=== Work required ===
Report each line from the entries in which "Given" can be found.

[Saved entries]
-----

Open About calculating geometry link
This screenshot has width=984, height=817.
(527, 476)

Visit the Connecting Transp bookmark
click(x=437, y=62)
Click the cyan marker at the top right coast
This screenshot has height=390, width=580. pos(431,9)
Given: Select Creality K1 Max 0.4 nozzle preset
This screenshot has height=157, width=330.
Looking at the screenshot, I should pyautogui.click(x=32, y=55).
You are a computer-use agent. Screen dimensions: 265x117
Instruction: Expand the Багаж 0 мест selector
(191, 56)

-----

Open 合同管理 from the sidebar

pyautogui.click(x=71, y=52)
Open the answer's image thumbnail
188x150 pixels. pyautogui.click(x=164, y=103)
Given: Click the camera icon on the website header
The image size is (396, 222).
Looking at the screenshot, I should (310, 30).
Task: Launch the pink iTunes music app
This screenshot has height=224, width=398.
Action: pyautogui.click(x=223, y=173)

-----

=== The completed task ===
Given: Select Creality K1 Max 0.4 nozzle preset
Given: Click the camera icon on the website header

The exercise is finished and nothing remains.